A major factor in the movie's success is the completely wrenching performance by Lupita Nyong'o as Patsey, a female slave caught between the sexual assaults of her psychopathic "master" (a hissable Michael Fassbender, continuing his long collaboration with McQueen) and his jealous, icy wife (the equally hateful Sarah Paulson). Nyong'o is incredibly talented and is, like the movie as a whole, instantly the frontrunner this awards season for her supporting performance that, in some of 12 YEARS A SLAVE's most compelling sequences, brands itself onto our brains. Fearless, she makes her character's physical and spiritual depletion utterly, unerringly palpable.

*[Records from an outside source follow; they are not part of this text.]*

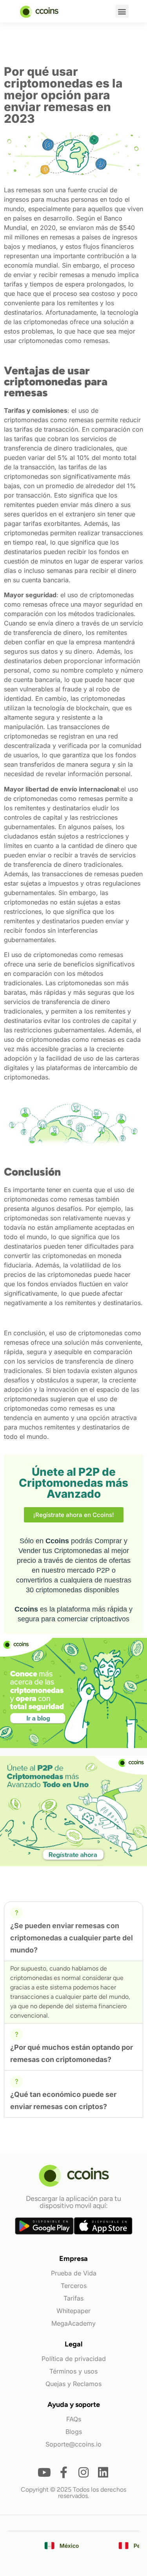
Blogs (73, 2432)
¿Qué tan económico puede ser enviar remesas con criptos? (63, 2100)
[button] (122, 11)
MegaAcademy (73, 2323)
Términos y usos (73, 2371)
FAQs (73, 2419)
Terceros (74, 2286)
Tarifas (73, 2298)
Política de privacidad (74, 2359)
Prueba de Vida (73, 2273)
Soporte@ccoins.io (73, 2444)
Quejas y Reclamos (73, 2384)
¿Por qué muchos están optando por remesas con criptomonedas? (71, 2053)
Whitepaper (73, 2311)
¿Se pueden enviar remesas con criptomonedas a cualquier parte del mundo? (71, 1938)
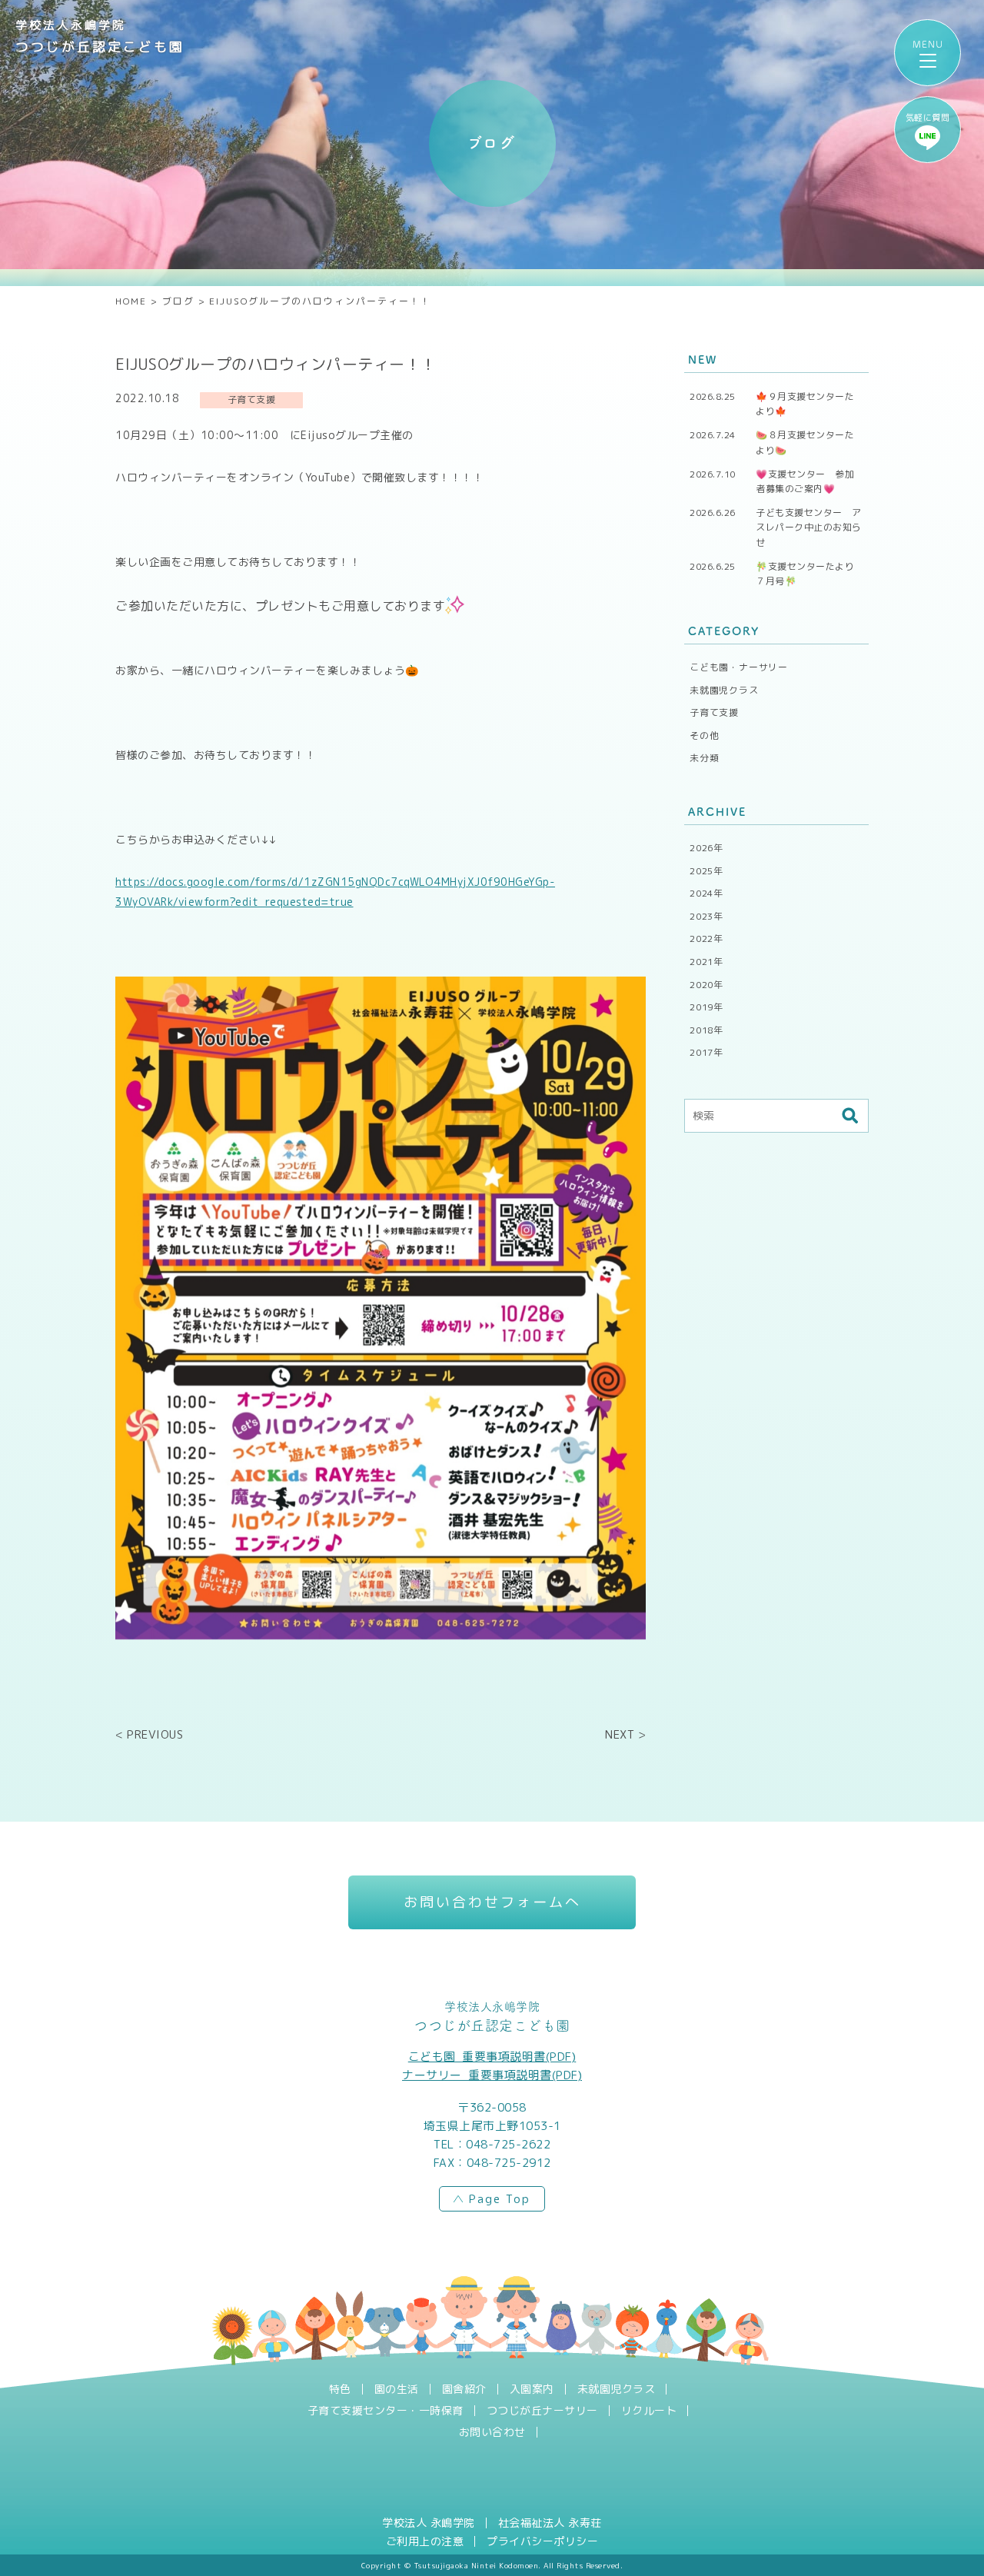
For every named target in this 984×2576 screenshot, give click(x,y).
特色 (340, 2389)
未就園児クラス (724, 690)
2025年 (706, 870)
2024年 (706, 893)
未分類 (704, 757)
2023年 (706, 916)
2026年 (706, 847)
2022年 (706, 938)
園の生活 (396, 2389)
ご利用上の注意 (425, 2541)
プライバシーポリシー (542, 2541)
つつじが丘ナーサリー (542, 2410)
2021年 (706, 961)
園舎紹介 (464, 2389)
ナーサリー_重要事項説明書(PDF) (492, 2075)
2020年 (706, 984)
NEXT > (625, 1734)
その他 (704, 735)
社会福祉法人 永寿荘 (550, 2523)
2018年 (706, 1030)
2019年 (706, 1006)
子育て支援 (714, 712)
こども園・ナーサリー (739, 667)
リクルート (649, 2410)
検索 (849, 1116)
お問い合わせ (492, 2432)
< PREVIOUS (149, 1734)
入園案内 (532, 2389)
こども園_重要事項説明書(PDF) (492, 2056)
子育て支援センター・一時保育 (386, 2410)
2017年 (706, 1052)
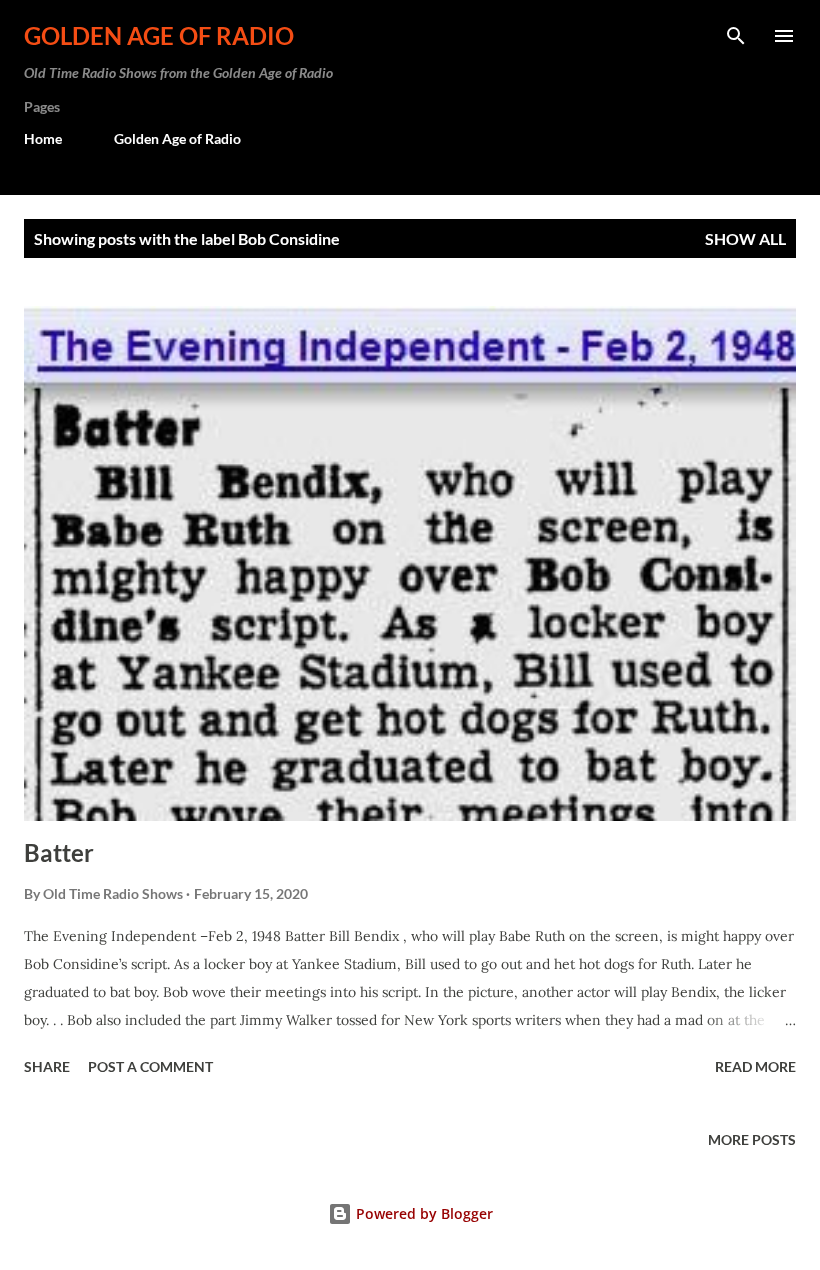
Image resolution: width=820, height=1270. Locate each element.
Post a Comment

This film's remaining cast is tremendous as well. Paul Giamatti is especially memorable in his brief showing as an unspeakably heartless slave trader (the scene where he separates a female slave from her children is torturous, and is easily the most nefarious screen moment ever for this usually likable actor); the typically unwashed Paul Dano is well positioned as an scary field boss; Alfre Woodard has a superb key sequence as a former slave who's somewhat cynically--and shrewdly--forged a path to survival by marrying into master status; and Brad Pitt, as a journeyman carpenter from Canada, is a gentle presence as the film's one pale-skinned voice of reason and compassion (Benedict Cumberbatch, as a blindly and ironically religious former "owner" of Northup's, is at least slightly giving, though still monsterous). Beyond the performances, Sean Bobbit's sumptuous widescreen photography reminds us that this violence and oppression occurred in places of dichotomous beauty (McQueen gently illustrates the passage of time without irritating title cards but instead with brilliantly melancholy views of the Louisiana countryside), Hans Zimmer's dischordant score provides a unsettling note throughout, Joe Walker's editing is perfectly timed, and John Ridley's screenplay is beyond reproach in dialogue, insight, and pace.

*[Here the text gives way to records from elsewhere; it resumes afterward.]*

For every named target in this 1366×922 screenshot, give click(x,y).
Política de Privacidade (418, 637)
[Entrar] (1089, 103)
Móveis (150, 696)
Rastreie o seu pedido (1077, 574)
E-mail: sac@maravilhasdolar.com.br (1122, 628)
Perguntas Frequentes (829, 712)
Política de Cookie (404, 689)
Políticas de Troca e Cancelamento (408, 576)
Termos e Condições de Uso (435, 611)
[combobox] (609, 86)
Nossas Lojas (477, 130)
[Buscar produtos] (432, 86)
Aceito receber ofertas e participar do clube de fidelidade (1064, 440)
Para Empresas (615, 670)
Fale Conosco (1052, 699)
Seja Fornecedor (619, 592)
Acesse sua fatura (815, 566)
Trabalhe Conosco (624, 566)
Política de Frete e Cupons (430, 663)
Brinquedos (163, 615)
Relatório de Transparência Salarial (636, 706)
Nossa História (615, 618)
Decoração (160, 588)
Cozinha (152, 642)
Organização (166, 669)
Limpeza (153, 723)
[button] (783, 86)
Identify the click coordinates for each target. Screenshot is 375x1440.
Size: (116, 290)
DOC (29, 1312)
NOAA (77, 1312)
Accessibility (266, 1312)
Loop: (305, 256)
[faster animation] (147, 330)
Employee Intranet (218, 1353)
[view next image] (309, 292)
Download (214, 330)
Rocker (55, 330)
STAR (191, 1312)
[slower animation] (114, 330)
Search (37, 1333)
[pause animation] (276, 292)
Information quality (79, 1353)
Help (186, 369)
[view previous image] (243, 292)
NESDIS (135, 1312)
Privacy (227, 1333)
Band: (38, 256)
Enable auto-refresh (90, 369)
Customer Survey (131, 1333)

Steve McQueen, whose British nationality adds a valuable outsider's perspective, is apparently fascinated and moved by imprisoned characters; his previous films, the Irish prison-set Bobby Sands biopic HUNGER and the sexual addiction drama SHAME--a movie I didn't care for, because of its distancing chilliness--prove this. Here, McQueen forsakes only a bit of the slick, long-taked gaze he displayed in those works but, without jettisoning his measured and unflinching style, he's traded up for a more valuable and effective emotional impact (12 YEARS A SLAVE is the only 2013 film that has moved me to tears). Amongst a massive number of unshakable images, I find I really can't shake the one shot of Ejiofor's Northup that most stunningly illustrates the high quality of both the director and the actor's unique efforts: a lengthy close-up of Northup silently considering his place in the world, and then looking directly into the camera as if to plead for the audience's help, and perhaps to recognize our complicity (also extremely unforgettable: a very long take of Northup on the end of a lynching rope, with his feet barely touching the ground and his body just on the verge of being choked lifeless, with no one--not even other slaves--coming to his assistance).

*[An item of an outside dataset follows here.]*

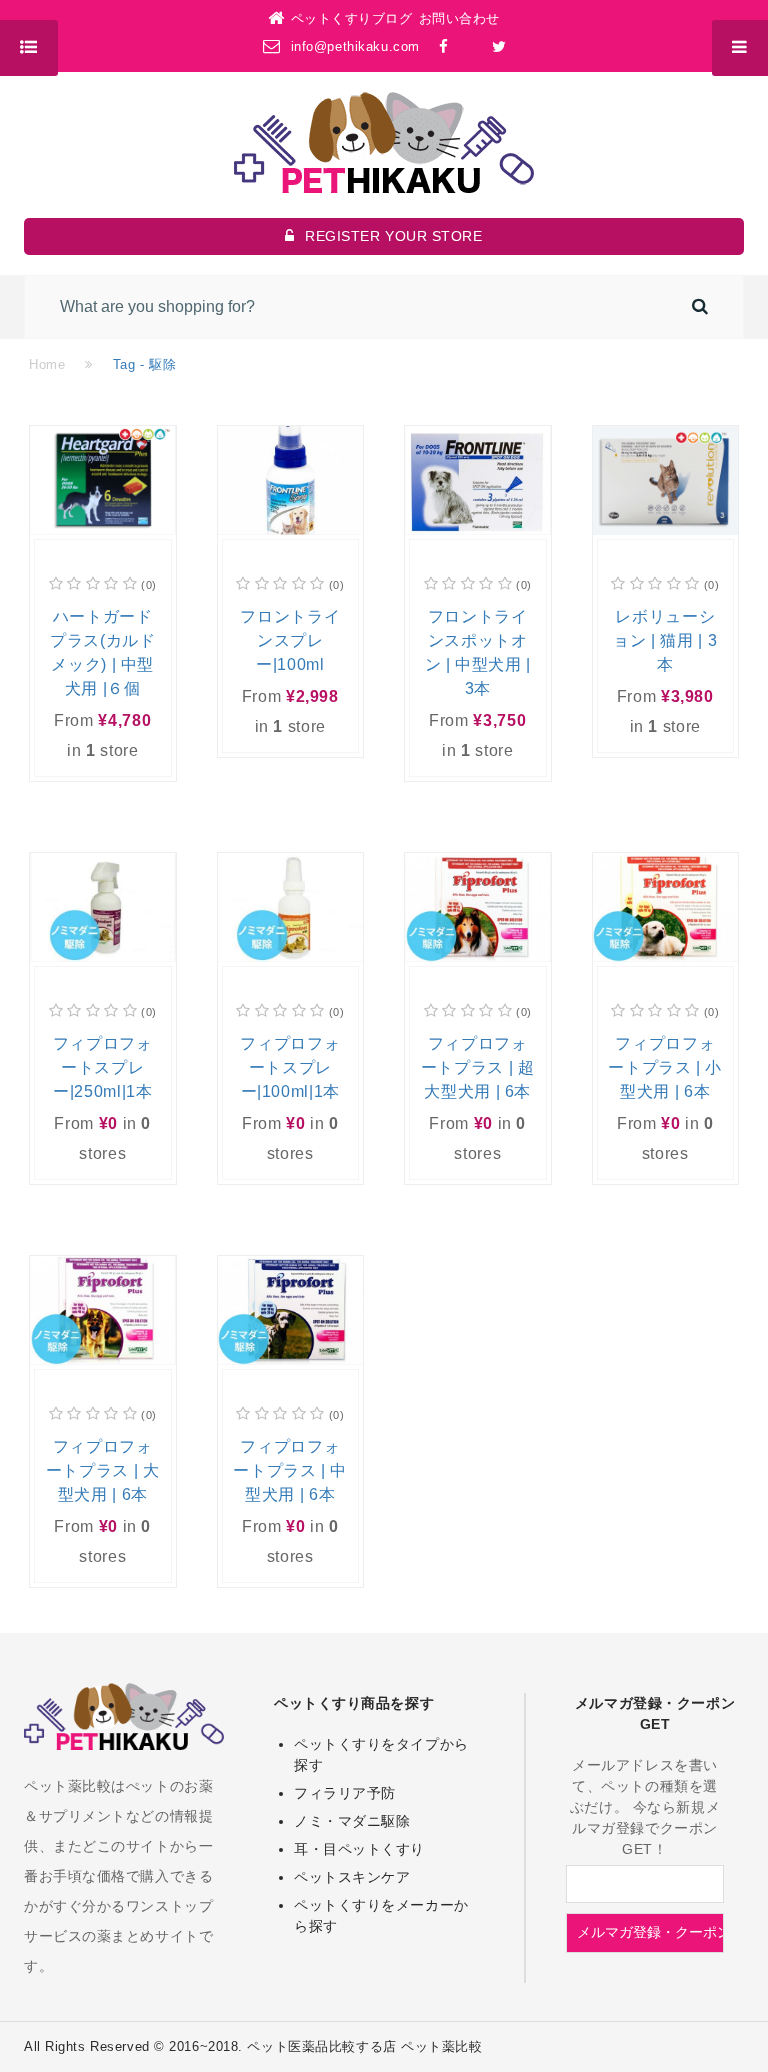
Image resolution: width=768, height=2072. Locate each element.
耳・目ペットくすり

Ejiofor is forced into giving a somewhat reigned-in performance, since the only emotions Northup can safely display are ones tinged with suffering. But this doesn't make his showing here any less detailed and disciplined. Steve McQueen's 12 YEARS A SLAVE will definitely have you wincing and weeping, and will also certainly stun you into a long, contemplative reverie as you consider, and are overwhelmed by, the cruelties the very concept of slavery inflicts upon its irredeemable perpetrators, who live dark lives of despicable heartlessness, and its hapless victims, who've experienced unimaginably gratuitous despair and, yet, somehow, retain a superhuman iron will to press on past the hell. This movie's own bravery is, in a similar light, heroic.